» Document extract:
How some liver cells switch identities to build missing plumbing

By studying a rare liver disease called Alagille syndrome, scientists from Cincinnati Children’s and the University of California San Francisco (UCSF) have discovered the mechanism behind an unusual form of tissue regeneration that may someday reduce the need for expensive and difficult-to-obtain organ transplants.

The team’s findings, published in the journal Nature, show that when disease or injury causes a shortage in one critical type of liver cell, the organ can instruct another type of liver cell to change identities to provide replacement supplies.

This discovery was made in mice but in years to come may lead to a viable treatment for human disease. If ongoing follow-up studies succeed, the medical world may gain an alternative method for repairing tissue damage that does not require manipulating stem cells to grow organs from scratch in a lab dish.

“We have known for a long time that the liver has more ability to regenerate than other organs. Only recently have we had the tools to study this ability in depth. Now we have a high-level understanding,” says Stacey Huppert, PhD, a developmental biologist in the Division of Gastroenterology, Hepatology and Nutrition at Cincinnati Children’s, and one of two leading co-authors of the paper.

“Our study shows that the form and function of hepatocytes — the cell type that provides most of the liver’s functions — are remarkably flexible. This flexibility provides an opportunity for therapy for a large group of liver diseases,” says Holger Willenbring, MD, PhD, the study’s other senior co-author and a member of the Department of Surgery, the Eli and Edythe Broad Center of Regeneration Medicine and Stem Cell Research, and the Liver Center at UCSF.

What is Alagille syndrome?

» Dataset excerpts:
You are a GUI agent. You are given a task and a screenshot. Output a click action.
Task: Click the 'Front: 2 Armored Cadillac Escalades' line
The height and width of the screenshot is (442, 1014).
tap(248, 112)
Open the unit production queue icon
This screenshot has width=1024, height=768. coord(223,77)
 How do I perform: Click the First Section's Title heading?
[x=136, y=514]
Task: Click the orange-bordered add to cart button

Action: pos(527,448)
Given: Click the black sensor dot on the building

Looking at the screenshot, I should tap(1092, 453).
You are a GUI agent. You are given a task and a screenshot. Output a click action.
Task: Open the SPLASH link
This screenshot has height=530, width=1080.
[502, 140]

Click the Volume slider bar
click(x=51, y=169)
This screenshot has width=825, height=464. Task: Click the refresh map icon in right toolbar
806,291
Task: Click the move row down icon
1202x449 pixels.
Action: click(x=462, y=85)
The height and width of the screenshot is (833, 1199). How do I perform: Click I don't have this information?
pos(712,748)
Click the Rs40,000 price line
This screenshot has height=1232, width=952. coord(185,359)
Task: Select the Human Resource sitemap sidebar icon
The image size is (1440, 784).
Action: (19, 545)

» What to do: Copy the part of the liver regeneration article between "This discovery was" and "a lab dish.", inclusive, renaming "mice" to "rats".

» Solution to the exercise:
This discovery was made in rats but in years to come may lead to a viable treatment for human disease. If ongoing follow-up studies succeed, the medical world may gain an alternative method for repairing tissue damage that does not require manipulating stem cells to grow organs from scratch in a lab dish.